With Kant the critical philosophy appeared as the opponent of this entire method [of dogmatic philosophy]. It makes its problem just those eternal truths (principle of contradiction, principle of sufficient reason) that serve as the foundation of every such dogmatic structure, investigates their origin, and then finds this to be in man's head. Here they spring from the forms properly belonging to it, which it carries in itself for the purpose of perceiving and apprehending the objective world. Thus here in the brain is the quarry furnishing the material for that proud, dogmatic structure. Now because the critical philosophy, in order to reach this result, had to go beyond the eternal truths, on which all the previous dogmatism was based, so as to make these truths themselves the subject of investigation, it became transcendental philosophy. From this it follows also that the objective world as we know it does not belong to the true being of things-in-themselves, but is its mere phenomenon, conditioned by those very forms that lie a priori in the human intellect (i.e., the brain); hence the world cannot contain anything but phenomena.
— The World as Will and Representation, vol. I, Appendix: "Critique of the Kantian Philosophy"

== P. F. Strawson ==
In The Bounds of Sense, P. F. Strawson suggests a reading of Kant's first Critique that, once accepted, forces rejection of most of the original arguments, including transcendental idealism. Strawson contends that, had Kant followed out the implications of all that he said, he would have seen that there were many self-contradictions implicit in the whole.

Strawson views the analytic argument of the transcendental deduction as the most valuable idea in the text, and regards transcendental idealism as an unavoidable error in Kant's greatly productive system. In Strawson's traditional reading (also favored in the work of Paul Guyer and Rae Langton), the Kantian term phenomena (literally, things that can be seen—from Greek: phainomenon, "observable") refers to the world of appearances, or the world of "things" sensed. They are tagged as "phenomena" to remind the reader that humans confuse these derivative appearances with whatever may be the forever unavailable "things in themselves" behind our perceptions. The necessary preconditions of experience, the components that humans bring to their apprehending of the world, the forms of perception such as space and time, are what make a priori judgments possible, but all of this process of comprehending what lies fundamental to human experience fails to bring anyone beyond the inherent limits of human sensibility. Kant's system requires the existence of noumena to prevent a rejection of external reality altogether, and it is this concept (senseless objects of which we can have no real understanding) to which Strawson objects in his book.

== Henry E. Allison ==
In Kant's Transcendental Idealism, Henry E. Allison proposes a new reading that opposes, and provides a meaningful alternative to, Strawson's interpretation. Allison argues that Strawson and others misrepresent Kant by emphasising what has become known as the two-world reading (a view developed by Paul Guyer). This—according to Allison, false—reading of Kant's phenomena/noumena distinction suggests that phenomena and noumena are ontologically distinct from each other. It concludes on that basis that we somehow fall short of knowing the noumena due to the nature of the very means by which we comprehend them. On such a reading, Kant would himself commit the very fallacies he attributes to the transcendental realists. On Allison's reading, Kant's view is better characterized as a two-aspect theory, where noumena and phenomena refer to complementary ways of considering an object. It is the dialectic character of knowing, rather than epistemological insufficiency, that Kant wanted most to assert.

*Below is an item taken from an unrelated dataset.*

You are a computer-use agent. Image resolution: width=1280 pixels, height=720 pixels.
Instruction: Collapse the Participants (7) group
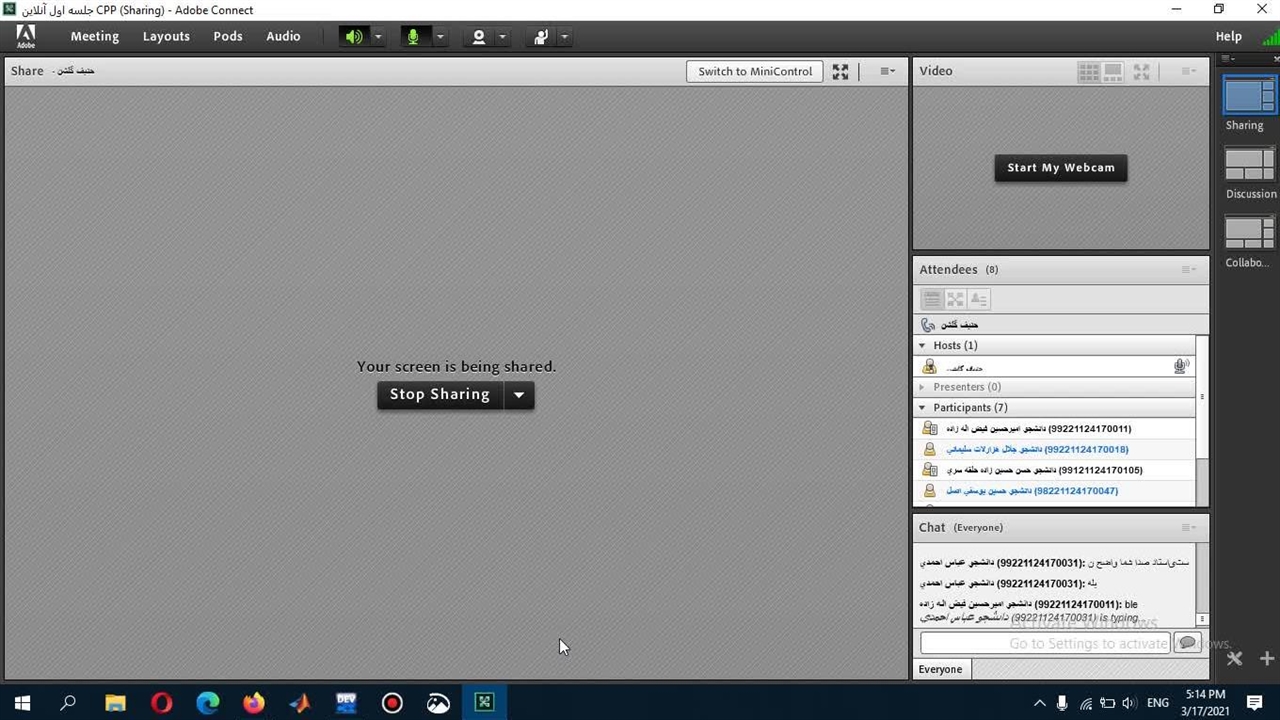pyautogui.click(x=922, y=408)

Allison's two-aspect interpretation also serves as an at least partially successful defense of transcendental idealism, particularly within anglophone analytic philosophy. Although his interpretive position is contested among Kant scholars, including Anja Jauernig in her 2021 monograph The World According to Kant, Allison's Kant's Transcendental Idealism uncontroversially helped start the late-20th century revival of contemporary interest in Kant's metaphysical, or as Allison describes it 'metaepistemological', transcendental idealism.

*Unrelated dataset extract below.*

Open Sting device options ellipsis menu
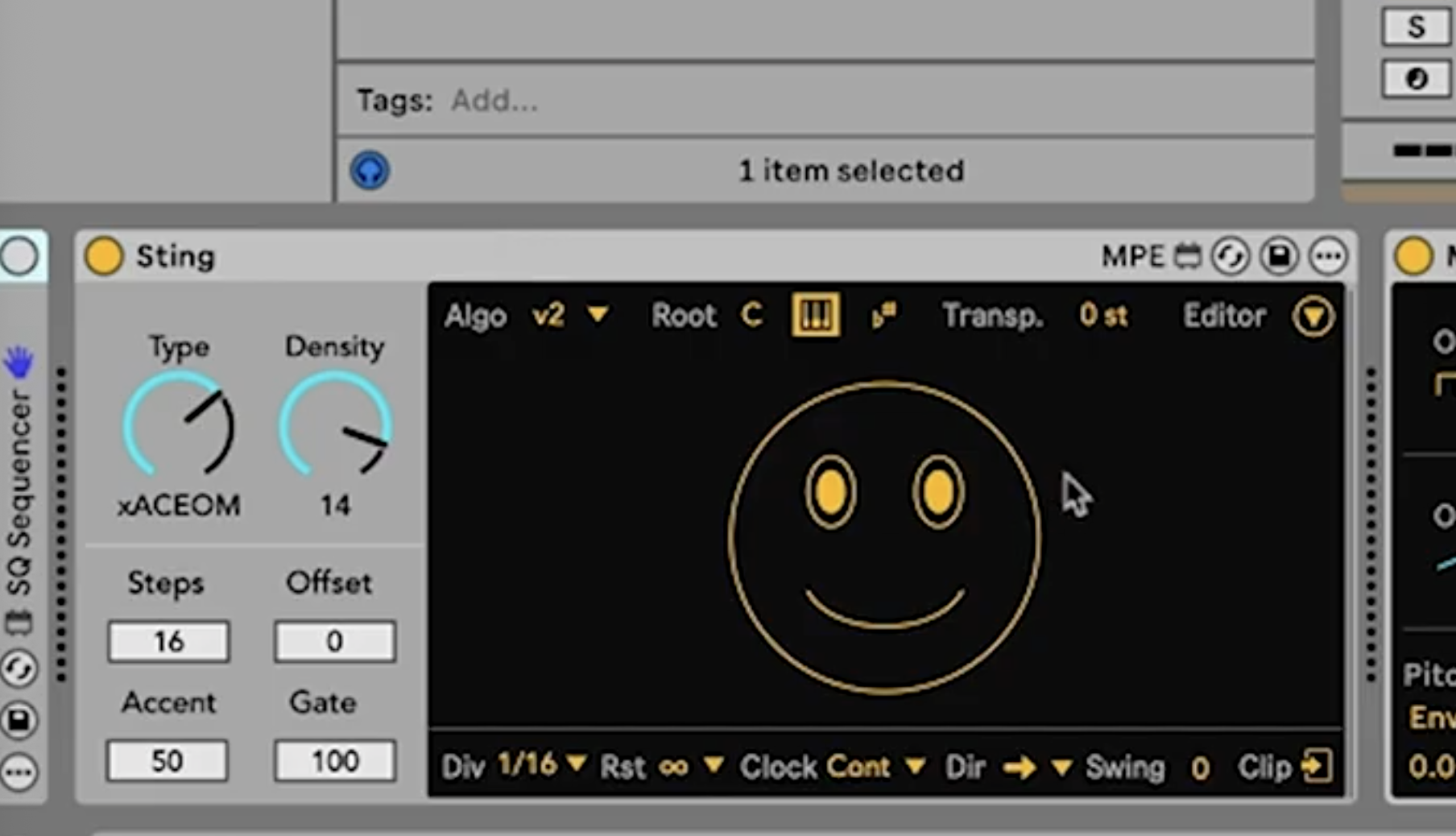1456x836 pixels. click(1328, 257)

== Opposing views: naïve realism ==
Opposing Kantian transcendental idealism is the doctrine of naïve realism, that is, the proposition that the world is knowable as it really is, without any consideration of the knower's manner of knowing. This has been propounded by philosophers such as Hilary Putnam, John Searle, and Henry Babcock Veatch. Naïve or direct realism claims, contrary to transcendental idealism, that perceived objects exist in the way that they appear, in and of themselves, independent of a knowing spectator's mind. Kant referred to this view as "transcendental realism", which he defined as purporting the existence of objects in space and time independent from our sensibility.

== See also ==

- Critical idealism
- Critique of the Kantian Philosophy
- German idealism
- Transcendence
- Transcendental empiricism
- Transcendental materialism
- Transcendental naturalism
- Transcendental subject

==Sources==
- Kant, Immanuel (1998). "Critique of Pure Reason (The Cambridge Edition of the Works of Immanuel Kant)"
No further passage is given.